For practical purposes the last word on "nature" was uttered by John Stuart Mill in his essay of that name 140 years ago. Mill demolished the tendency to believe that what is natural is good by pointing out that few torturers inflict as much pain as nature unthinkingly does on millions of the sick and dying.
As to the view that we must - as Prince Charles has it - work with nature rather than against her, the answer is that we have no choice. Human action uses some of the forces of nature to control or thwart others of those forces. Rationality is a matter of doing so in ways that - within the limits of human foresight - don't come back to plague us.
So the ethics of policy-making are interesting in a quiet sort of way. Given the uncontroversial thought that governments should secure the general welfare on fair terms, while respecting the human rights of the citizenry, most policy issues are instrumental, and most difficult questions are factual.
But some ethical issues are certainly more than instrumental - transparency and openness not only make for good policy and bring the public along with that policy, they also embody the moral view that a grown-up public must be treated as such.
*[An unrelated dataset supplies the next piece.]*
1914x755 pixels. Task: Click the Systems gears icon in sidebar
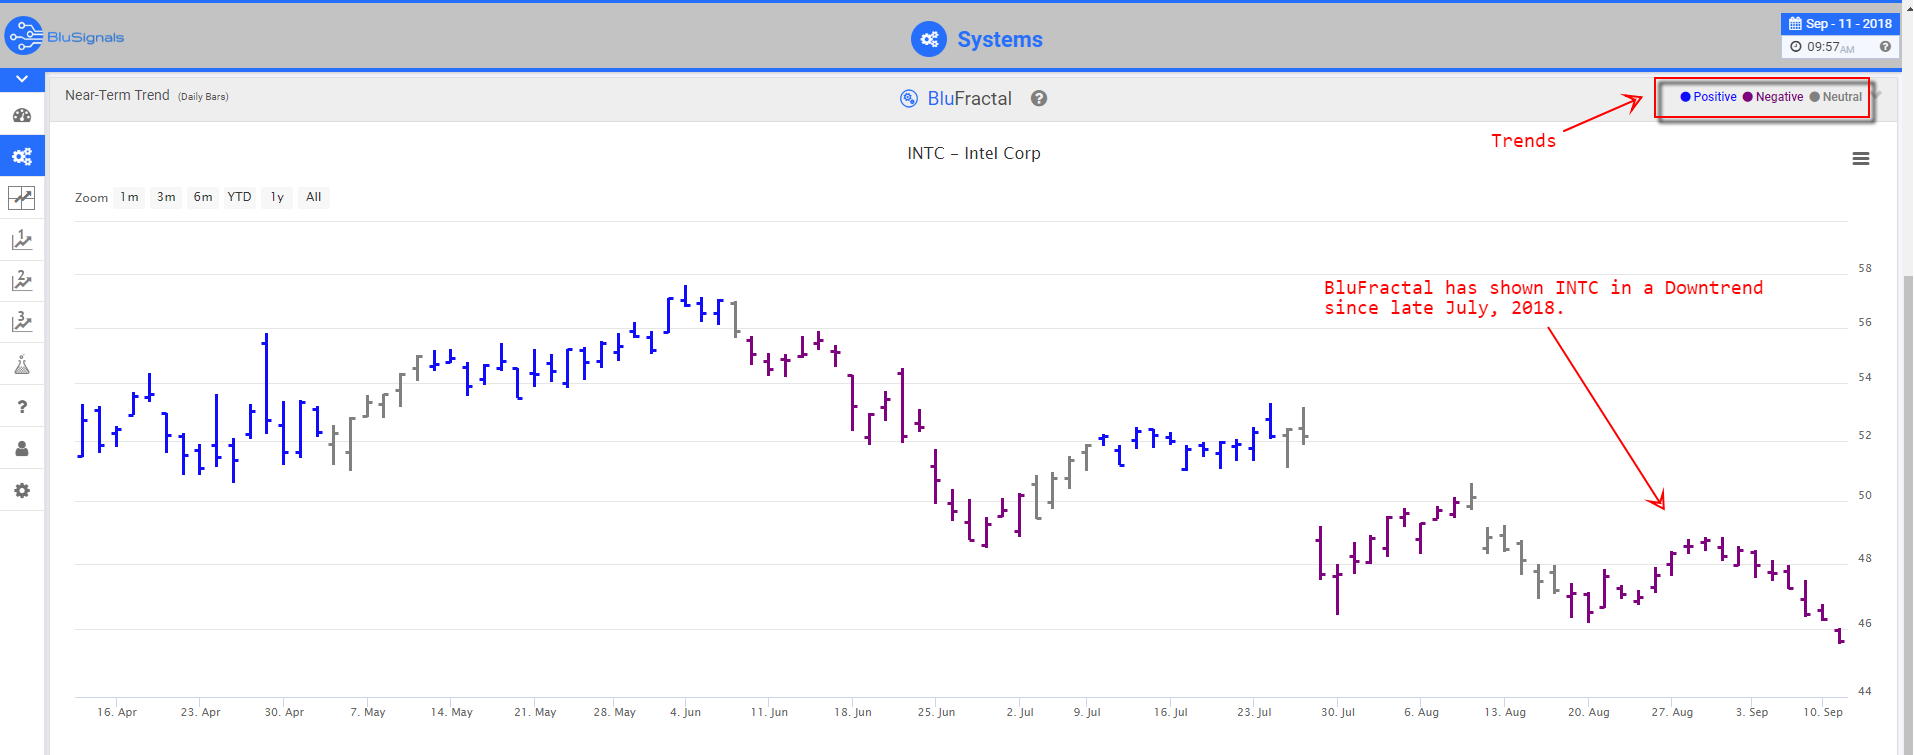click(x=22, y=156)
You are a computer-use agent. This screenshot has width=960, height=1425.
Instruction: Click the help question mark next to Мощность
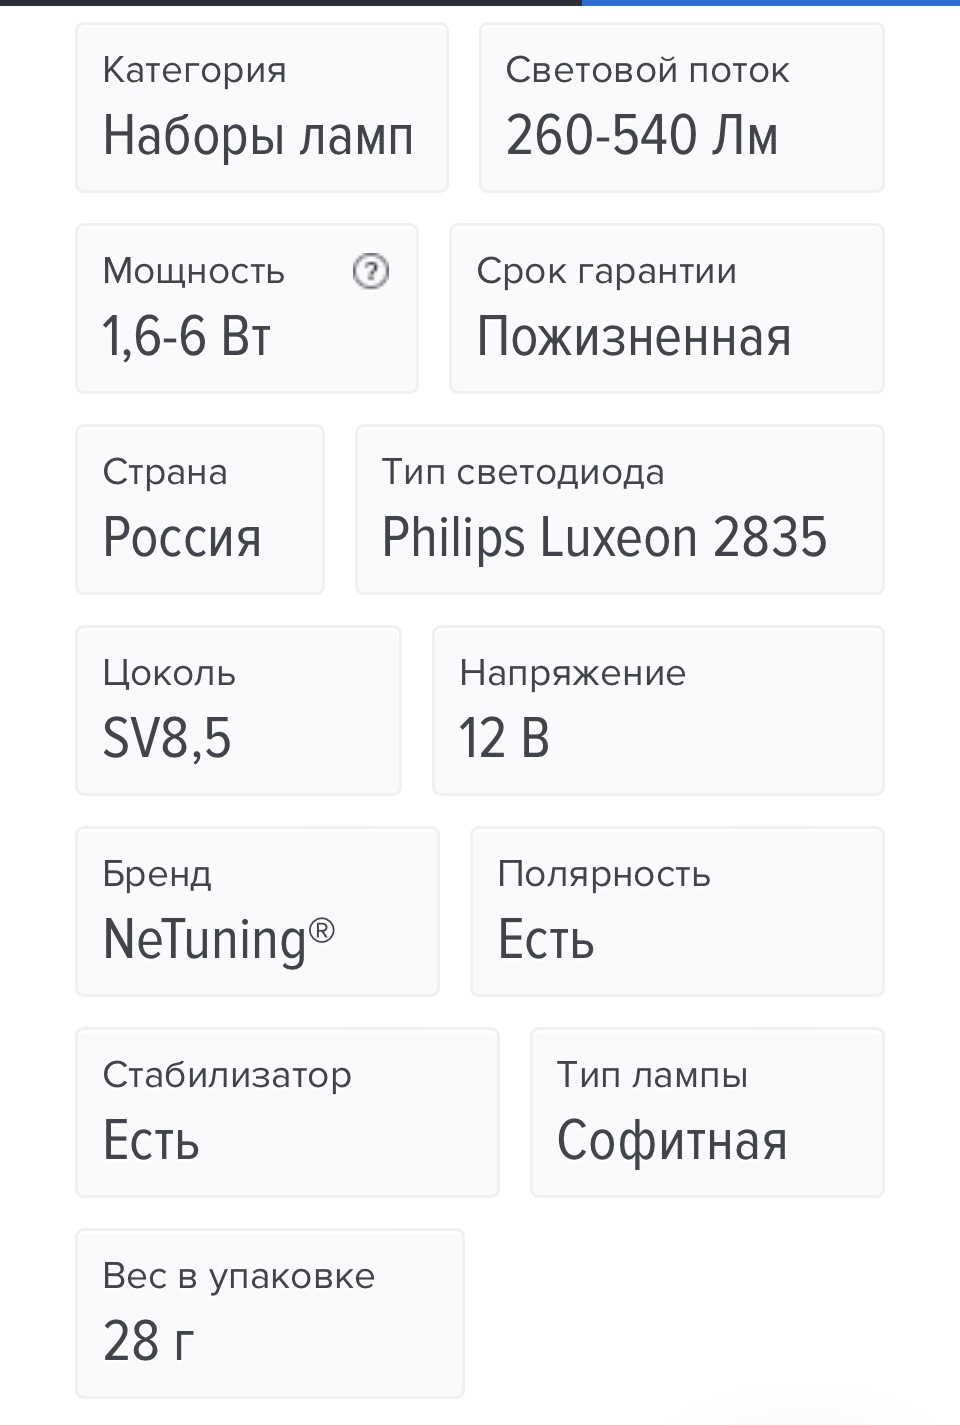pyautogui.click(x=371, y=271)
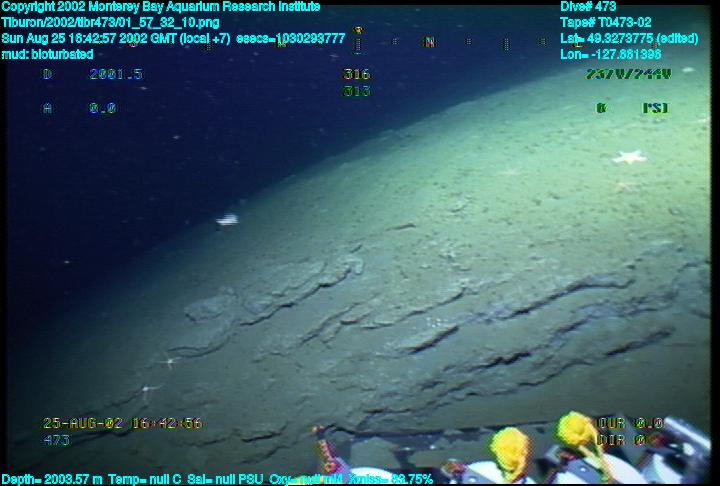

And there are concepts, such as "the precautionary principle", that badly need rethinking. If it means we may never do anything that might go wrong, we'd never get the car out of the garage. If it only means we ought to be careful, it has no bite - nobody ever advocates thoughtlessly blundering ahead. Somewhere in between lies good sense.
GM crops have replaced paedophilia as the focus for public panic. Thus far, neither Government, nor press, nor the consumer and environmental lobby has emerged with credit.
The incapacity of most discussants to stick to one issue at a time has been impressive, but gloom-inducing. Friends of the Earth's, the Consumers' Association's and Greenpeace's style has moved from "it might damage your health" via "it might kill ladybirds" through "Monsanto is a nasty monopoly" to "we need to know what we're eating" and then back again.
No anxiety can be laid to rest, as the stirrers-up change the question as soon as it shows signs of being answered - confusing every issue.
But there are four truths worth noting. First, the idea that we should only allow people to produce what there is a real need for, is dotty. If every inventor had to show a need for what they'd invented, we'd be using packhorses and walking, and our life expectancy would be about 35. GM crops so far are dispensable, though they have saved farmers money in the US and have probably been good for the land by reducing ploughing.
Second, the environmental damage done by industrialised farming should be tackled by rebuilding the subsidy regime - Europe's Common Agricultural Policy is the target, not GM crops.
Third, too much theology is about: the Soil Association was created by upper-class ladies in the 1900s as an affiliate of spiritualism, and its adherents behave like a religious sect today: calling a small amount of possible cross-breeding "pollution" is just as superstitious.
Fourth, consumers certainly ought to know what they are eating: when they were offered GM tomato paste that was less watery and cheaper, they bought it. Monsanto may or may not be greedy, but, if its managers are rational, they won't destroy the business by poisoning the customer - hundreds of millions of whom have been eating GM soya for several years - or by producing seeds that have no advantages over those from conventional breeders.
But it is unlikely commercial interest alone will drive research in the direction of what would do the environment most good - fixing nitrogen in the roots of cereals, for instance. It is an irony of Government policy that there are now almost no much-needed, public plant-breeding facilities.
And the public - the victim of Guardian mendaciousness as much as Daily Mail and Express silliness - has been let down by people who ought to know better.